== Work to complete ==
An exact copy of every entry is needed, without any of the pictures.

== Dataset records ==

......

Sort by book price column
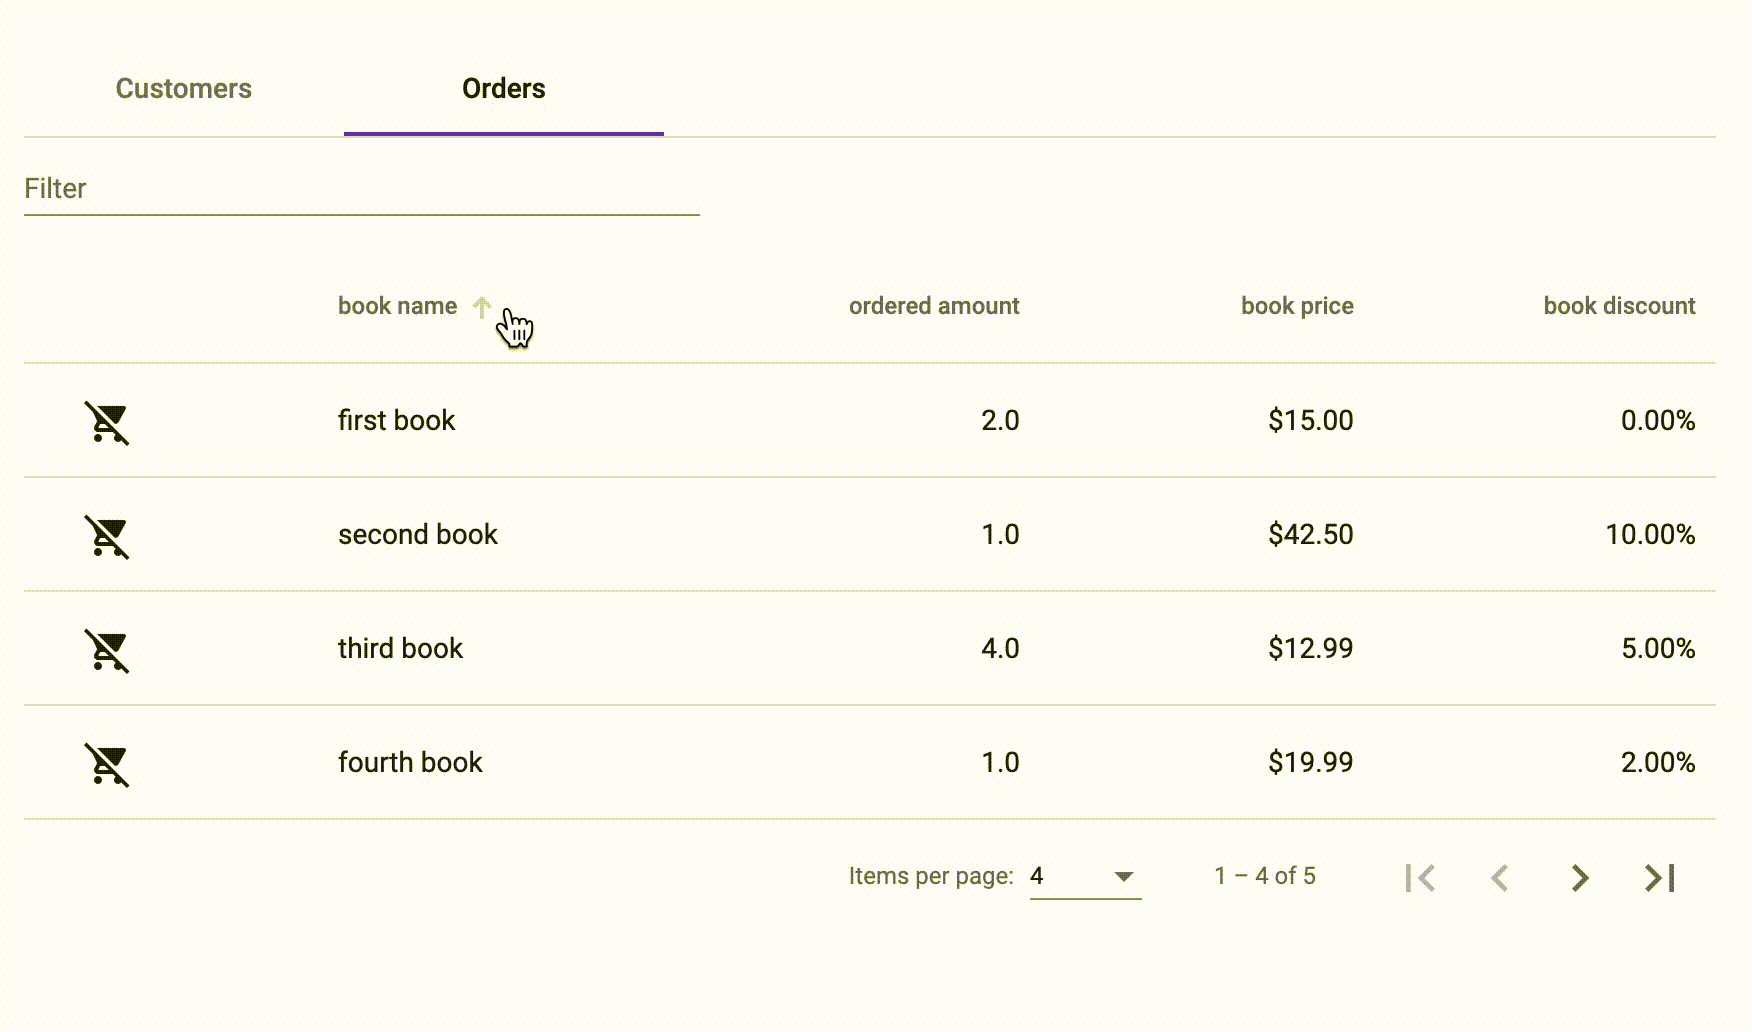 point(1297,306)
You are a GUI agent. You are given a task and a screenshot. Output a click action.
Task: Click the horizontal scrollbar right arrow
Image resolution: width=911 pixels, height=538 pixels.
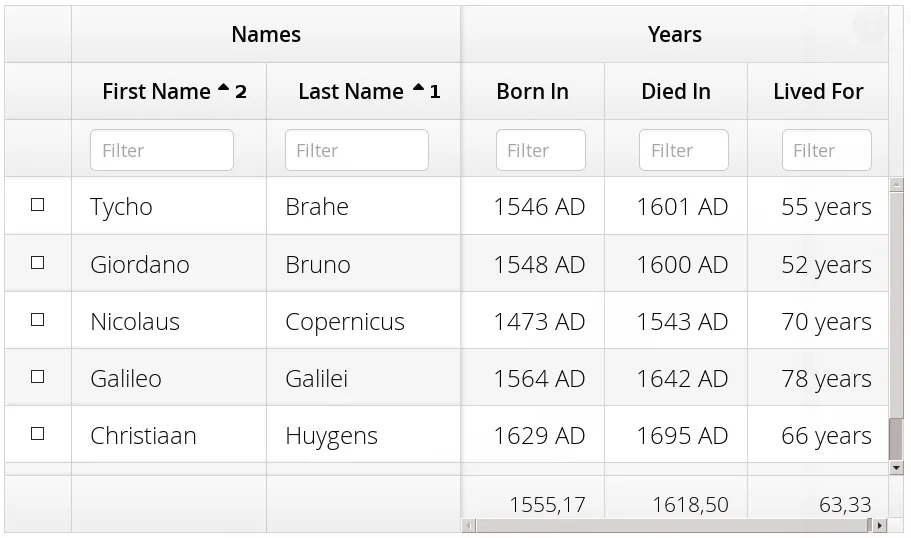click(x=880, y=525)
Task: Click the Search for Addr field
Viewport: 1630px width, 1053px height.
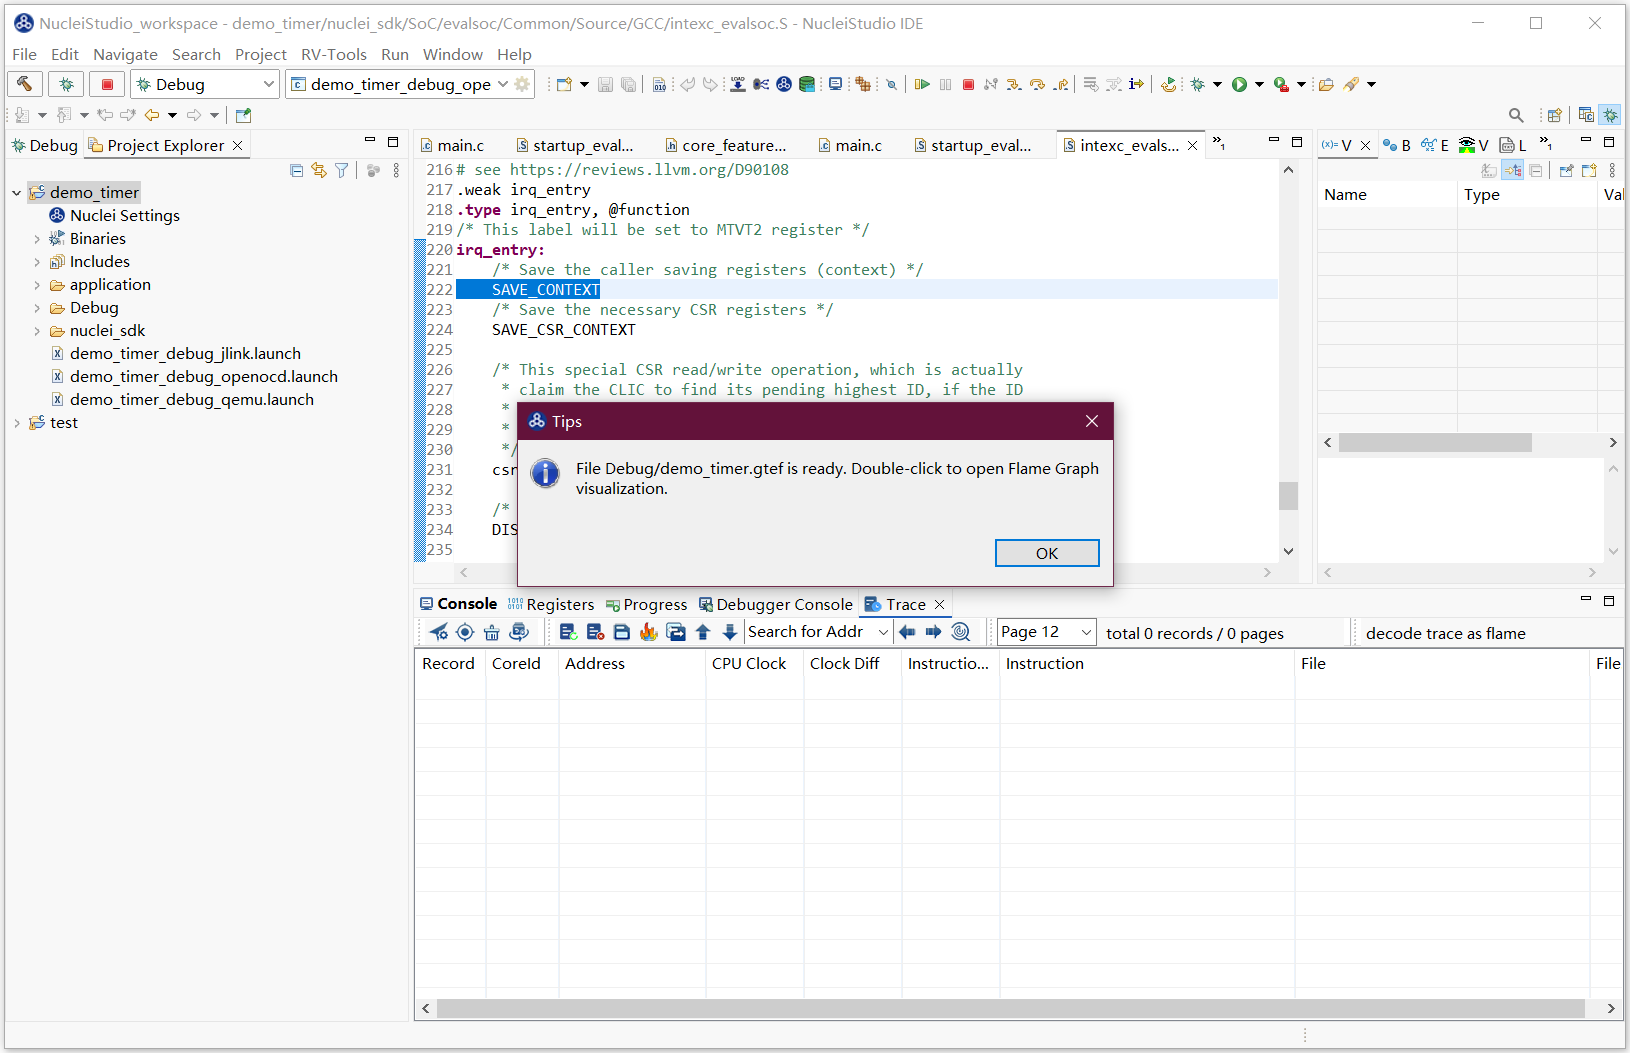Action: point(808,632)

......

== Exercise answer ==
Sort by book price column
 point(1297,306)
You are a GUI agent. You are given a task and a screenshot. Output a click action.
Task: Click the horizontal scrollbar right arrow
Image resolution: width=911 pixels, height=538 pixels.
click(x=880, y=525)
Task: Click the Search for Addr field
Viewport: 1630px width, 1053px height.
Action: point(808,632)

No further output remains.